I'll chip in...
I believe in personal responsibility. That is, the responsibility we assume in making our daily choices, the benefits we derive from our choices and the consequences of those choices. I am responsible for making the choice to eat a piece of cake (chocolate, of course), the tasty experience my body enjoys from the cake and the extra weight the cake adds to my body. It is permissible to kill anyone who ruins good cake.
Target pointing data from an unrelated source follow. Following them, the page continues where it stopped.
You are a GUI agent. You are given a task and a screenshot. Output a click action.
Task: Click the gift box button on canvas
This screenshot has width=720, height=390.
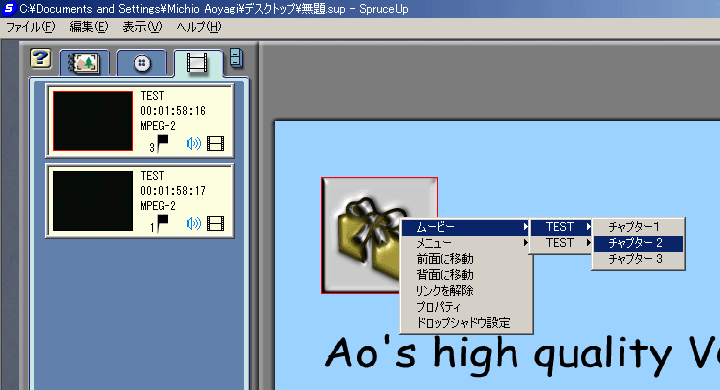361,235
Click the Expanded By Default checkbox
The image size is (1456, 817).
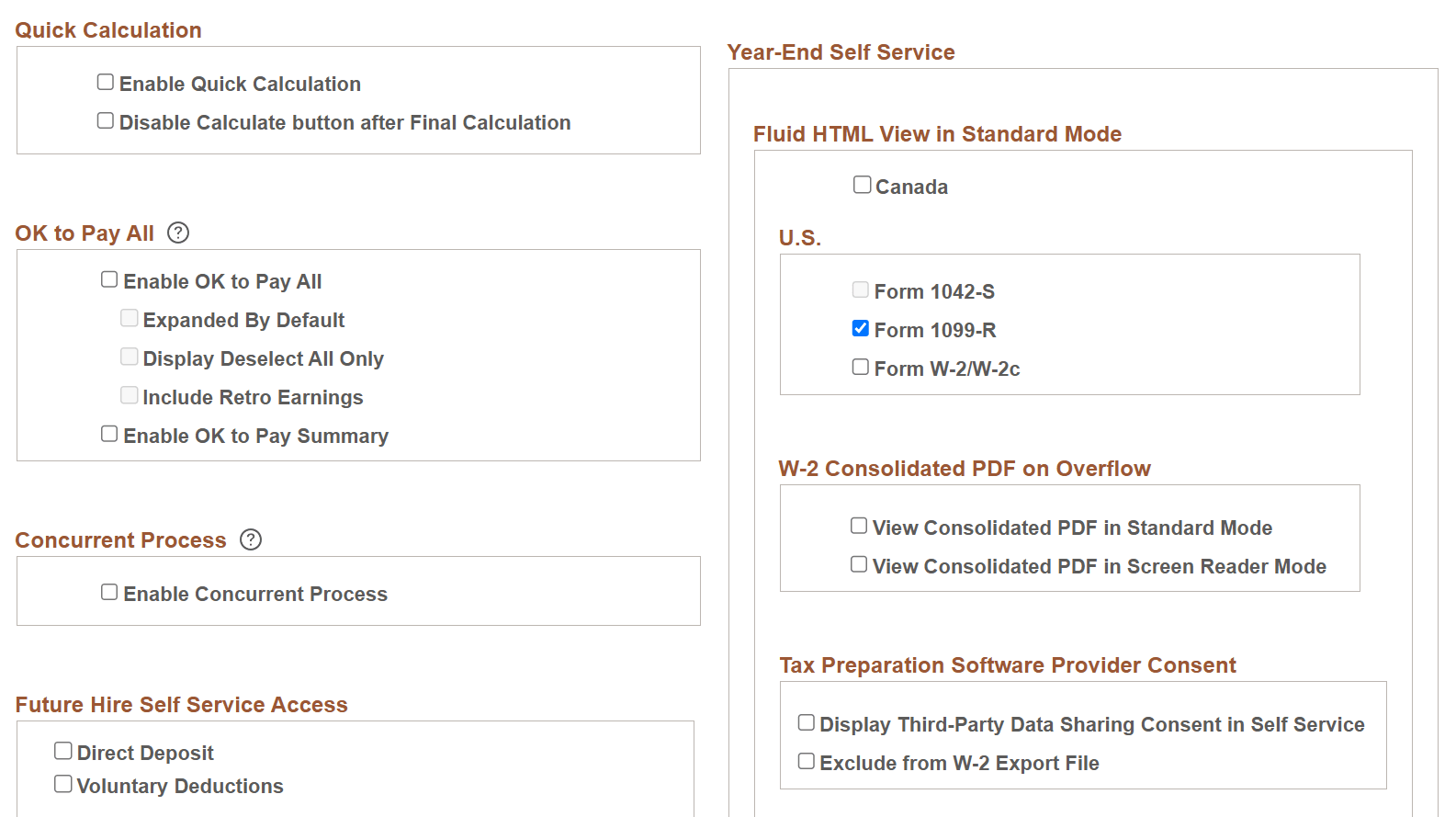pyautogui.click(x=130, y=318)
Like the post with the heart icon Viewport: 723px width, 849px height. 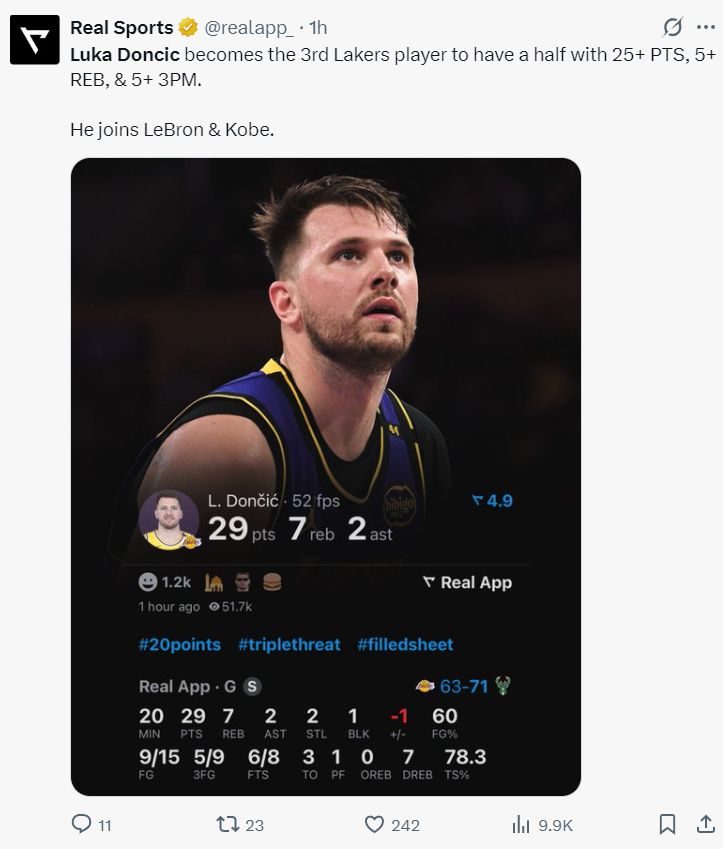[375, 824]
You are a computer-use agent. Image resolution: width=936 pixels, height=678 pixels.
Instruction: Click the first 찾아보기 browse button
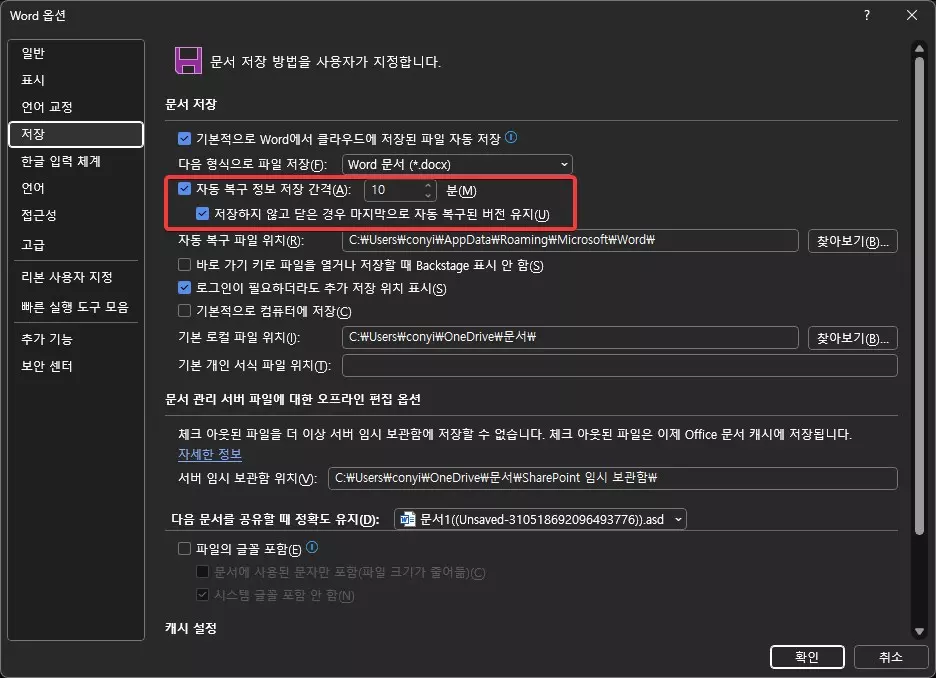852,241
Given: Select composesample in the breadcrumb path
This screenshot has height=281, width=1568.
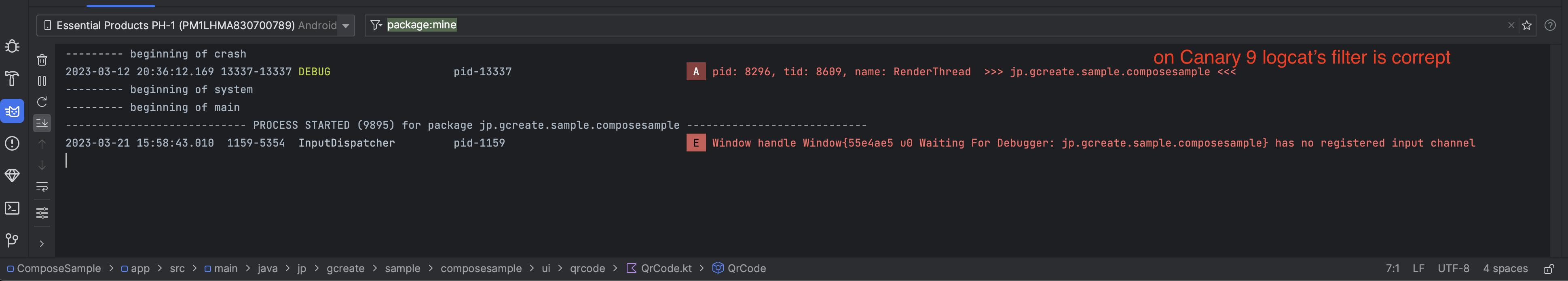Looking at the screenshot, I should pos(480,268).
However, personal responsible is a sliding scale. A child has less personal responsibility than an adult. The infirm have less personal responsibility than the firm. Legally, we even allow for persons to designate those more able to make better choices than themselves. A soldier with PTSD, for example, has diminished personal responsibility. Is that soldier responsible for herself? Yes. Is she less capable of making decisions then when she was well? That's the argument. Is she expected to resume a "well" life under her own decisions? Arguably no; that is why people diagnosed with PTSD are ushered into programs where others may help them. This is also true of alcoholics, drug-abusers, and other illnesses. The common thread with many help programs is that they do encourage some
amount of personal responsibility
In this I believe aikido is about learning our personal responsibilities and living with the intention of accepting our decisions, the benefits and the consequences. I am not sure why it becomes an issue when we acknowledge some of us need more help than others. For example, if I told you that I could not dunk a basketball, most people would concede that is beyond my skill. However, if I do not carry a high grade-point average, then I must be dumb. Why not simply "beyond my skill"?
I do not mean to make light of serious illness that diminishes our ability to control our bodies. I wish to simply point out that we all experience diminishing control of our bodies on a scale. Whether it is MS or old-age, an old injury or presbyopia, we are constantly battling how much control and responsibility we can assume over our bodies.